To set the table, here are some of Asimov’s predictions about the future:
“By 2014, electroluminescent panels will be in common use. Ceilings and walls will glow softly, and in a variety of colors that will change at the touch of a push button.
“Windows need be no more than an archaic touch, and even when present will be polarized to block out the harsh sunlight. The degree of opacity of the glass may even be made to alter automatically in accordance with the intensity of the light falling upon it.
“At the New York World’s Fair of 2014, General Motors’ ‘Futurama’ may well display vistas of underground cities complete with light‐forced vegetable gardens. The surface, G.M. will argue, will be given over to large‐scale agriculture, grazing and parklands, with less space wasted on actual human occupancy.
“ONE can go on indefinitely in this happy extrapolation, but all is not rosy.”
That’s when Asimov launched into his overpopulation diatribe, which took up a huge portion of this article. You thought the whole windowless-home part was the dark part. But no, the babies-being-born part was the dark part.
“As I stood in line waiting to get into the General Electric exhibit at the 1964 fair, I found myself staring at Equitable Life’s grim sign blinking out the population of the United States; with the number (over 191,000,000) increasing by 1 every 11 seconds.”
Asimov warned, “A larger portion than today will be deprived.” His hope was in anti-baby propaganda.
“There will, therefore, be a worldwide propaganda drive in favor of birth control by rational and humane methods and, by 2014, it will undoubtedly have taken serious effect. The rate of increase of population will have slackened — but, I suspect, not sufficiently.
“One of the more serious exhibits at the 2014 World’s Fair, accordingly, will be a series of lectures, movies and documentary material at the World Population Control Center (adults only; special showings for teen‐agers).”
Around the time of Asimov’s piece, the drumbeats for population control were part of the culture. The following are more pieces from the New York Times in those times:
“300,000,000 Americans Would Be Wrong”
“The evil of overpopulation: The Government has at last begun to see that its programs of economic aid abroad, its Alliance for Progress in Latin America, its antipoverty drive in the United States will be losing battles if the booming birth rate is ignored. The Government finally seems to be getting up enough courage to act.”
And here’s a piece worrying that UNICEF, by feeding the poor in Africa, is making the world worse:
“World population has increased about one‐half since 1930 and may more than double again by 1999. Probably one‐third to one‐half of the people who die—most of them agonizingly—in 1999 would never have been born if our efforts had not kept their parents alive.
“We do not like to face harsh facts. But whether we like them or not, there are going to be 2 or 3 billion human beings living wretchedly by the end of this century, who would not even exist if it were not for things we have done.”

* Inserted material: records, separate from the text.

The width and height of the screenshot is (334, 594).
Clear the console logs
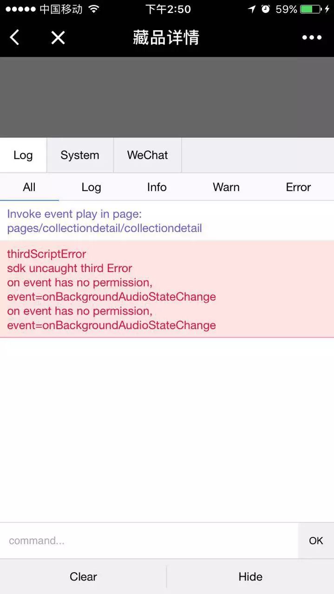[83, 576]
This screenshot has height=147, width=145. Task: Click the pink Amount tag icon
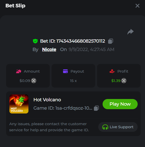[19, 71]
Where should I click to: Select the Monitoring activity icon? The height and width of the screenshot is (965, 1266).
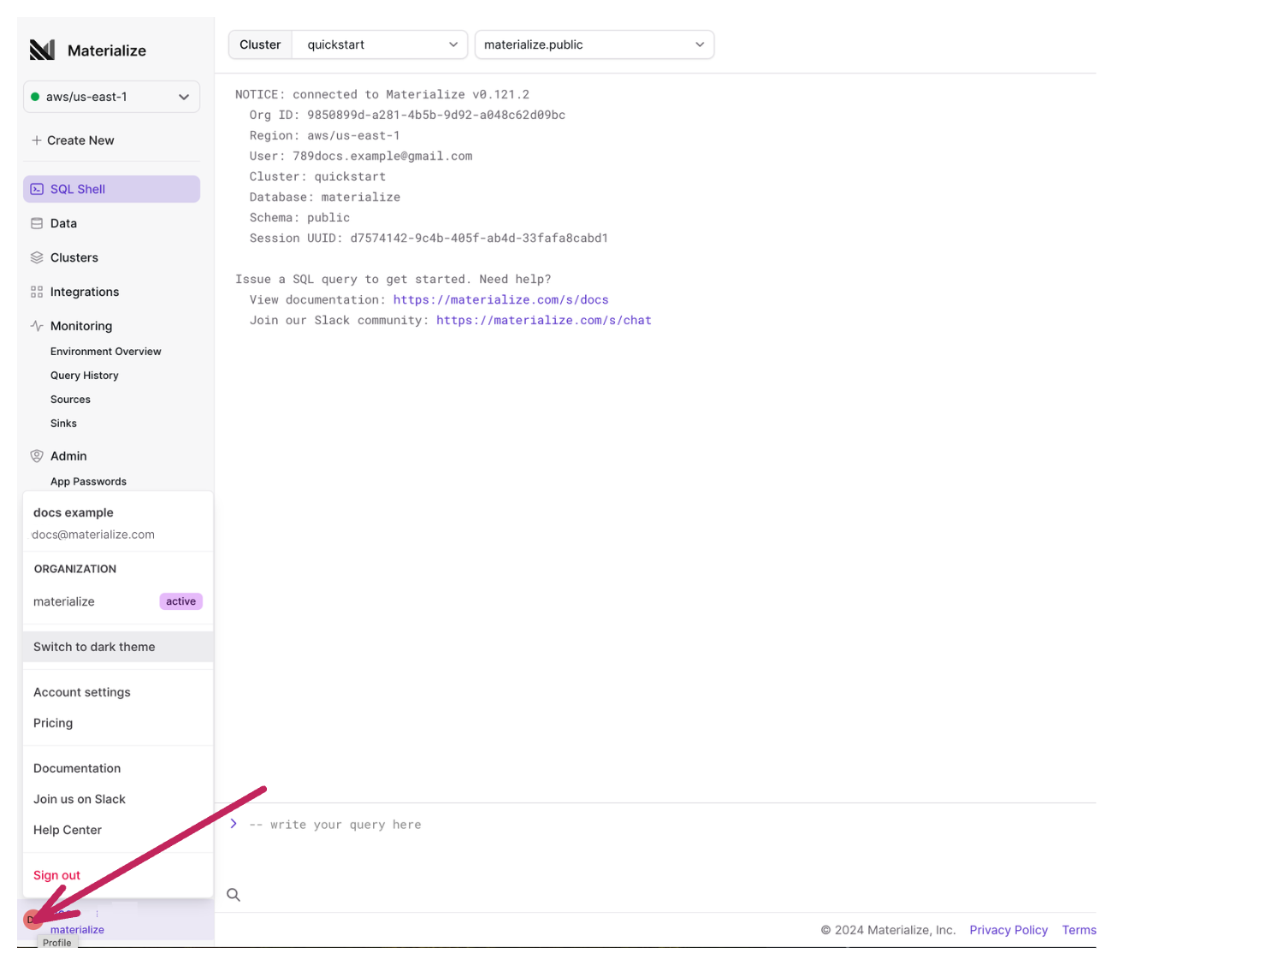(36, 326)
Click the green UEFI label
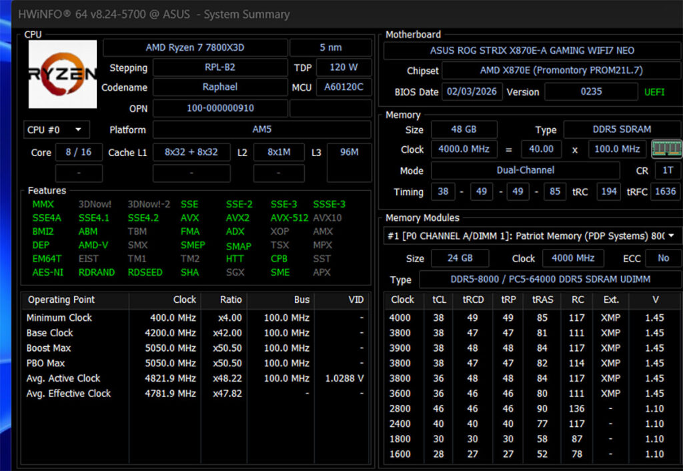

The birth rate has dropped about 10% in the past four years, yet the New York Times still worried, in an editorial titled “Controlling Population,” that “the United States cannot relax its efforts simply because the rate of increase in population is now declining.”
Here’s one effect of all of this: The 1960s featured so much scaremongering about overpopulation and high birth rates that the people coming of age then (the baby boomers) all went into their adulthoods with a mission to preach the gospel of population control.
As a result of this boomer mind-virus, it wasn’t until the last few years, when Generation X started to take over institutions, that anyone here even mentioned that we have a low and falling birth rate and we’re running out of babies.